Interpretation Introduction

Interpretation: The analysis of spectra of emission sources within the Milky Way by Far Ultraviolet Explorer satellite and the loss of five electrons by Oxygen atoms present in interplanetary clouds is given. Various questions based on this analysis have to be answered.

Concept introduction: Electronic configuration determines the electron distribution in an atom or a molecule. The entire periodic table is based upon the distribution of electrons in the atom.

To determine: The wavelength of the radiation that is used for the removal of fifth electron from an $\text{O}$ atom.

Answer to Problem 7.136AP

Solution

The wavelength of the radiation is $\underset{\_}{12.42\times 10^{-9}m}$

Explanation of Solution

Explanation

Given

The fifth ionization energy is $9391\text{kJ/mol}$.

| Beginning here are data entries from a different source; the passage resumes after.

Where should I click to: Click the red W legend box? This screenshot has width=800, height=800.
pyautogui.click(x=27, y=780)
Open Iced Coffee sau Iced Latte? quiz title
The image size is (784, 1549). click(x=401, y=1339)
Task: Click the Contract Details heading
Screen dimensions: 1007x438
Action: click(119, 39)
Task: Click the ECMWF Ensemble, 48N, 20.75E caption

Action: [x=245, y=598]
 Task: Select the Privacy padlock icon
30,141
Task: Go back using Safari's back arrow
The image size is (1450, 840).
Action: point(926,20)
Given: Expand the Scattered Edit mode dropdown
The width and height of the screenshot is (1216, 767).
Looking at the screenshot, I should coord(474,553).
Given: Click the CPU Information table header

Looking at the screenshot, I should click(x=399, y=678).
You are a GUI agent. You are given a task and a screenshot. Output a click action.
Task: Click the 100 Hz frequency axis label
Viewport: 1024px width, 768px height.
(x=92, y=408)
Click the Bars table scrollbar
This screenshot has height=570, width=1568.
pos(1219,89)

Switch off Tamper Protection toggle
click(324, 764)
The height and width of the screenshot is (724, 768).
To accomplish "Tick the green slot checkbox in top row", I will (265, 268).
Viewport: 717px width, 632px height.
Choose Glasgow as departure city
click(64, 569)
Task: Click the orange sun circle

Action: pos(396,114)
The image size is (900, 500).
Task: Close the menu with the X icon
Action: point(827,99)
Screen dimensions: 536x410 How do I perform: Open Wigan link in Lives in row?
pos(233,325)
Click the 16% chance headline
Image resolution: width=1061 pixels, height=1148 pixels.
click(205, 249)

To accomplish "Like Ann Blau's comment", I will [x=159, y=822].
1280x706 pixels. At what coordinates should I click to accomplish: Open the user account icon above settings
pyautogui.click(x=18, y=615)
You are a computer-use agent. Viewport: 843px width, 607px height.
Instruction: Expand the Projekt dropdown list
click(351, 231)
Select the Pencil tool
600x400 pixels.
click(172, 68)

The conversion of $\text{kJ}$ into $\text{J}$ is given as,

$1\text{kJ}=1000\text{J}$

Hence the conversion of $9391\text{kJ}$ into $\text{J}$ is given as,

$\begin{array}{c}9391\text{kJ}=9391\times 1000\text{J}\\ =\text{9391000}\text{J}\end{array}$

The energy of $6.022\times {10}^{23}$ atoms $=\text{9391000}\text{J}$

The energy of $1$ atom $\begin{array}{c}=\frac{\text{9391000}}{6.022\times {10}^{23}}\text{J}\\ \text{=1}\text{.6}\times {\text{10}}^{-17}\text{J}\end{array}$

The relation between energy, wavelength and speed of light is given as,

$\Delta E=h\frac{c}{\lambda }$

Where,

• $h$ is the Planck’s constant $\left(6.626\times {10}^{-34}\text{Js}\right)$.
• $\lambda$ is the wavelength of the light.
• $c$ is the speed of the light $\left(3\times {10}^8\text{m}/\text{s}\right)$.
• $\Delta E$ is the energy difference.

Substitute the value of $h$, $c$ and $\Delta E$ in the above equation as,

$\begin{array}{c}\Delta E=h\frac{c}{\lambda }\\ 1.6\times {10}^{-17}\text{J}=\text{6}\text{.626}\times {\text{10}}^{-34}\text{Js}\times \frac{3\times {10}^8\frac{\text{m}}{\text{s}}}{\lambda }\\ 1.6\times {10}^{-17}\text{J}=\frac{19.878\times {10}^{-26}\text{J}\text{m}}{\lambda }\\ \lambda =\underset{\_}{12.42\times 10^{-9}m}\end{array}$

The wavelength of the radiation is $\underset{\_}{12.42\times 10^{-9}m}$.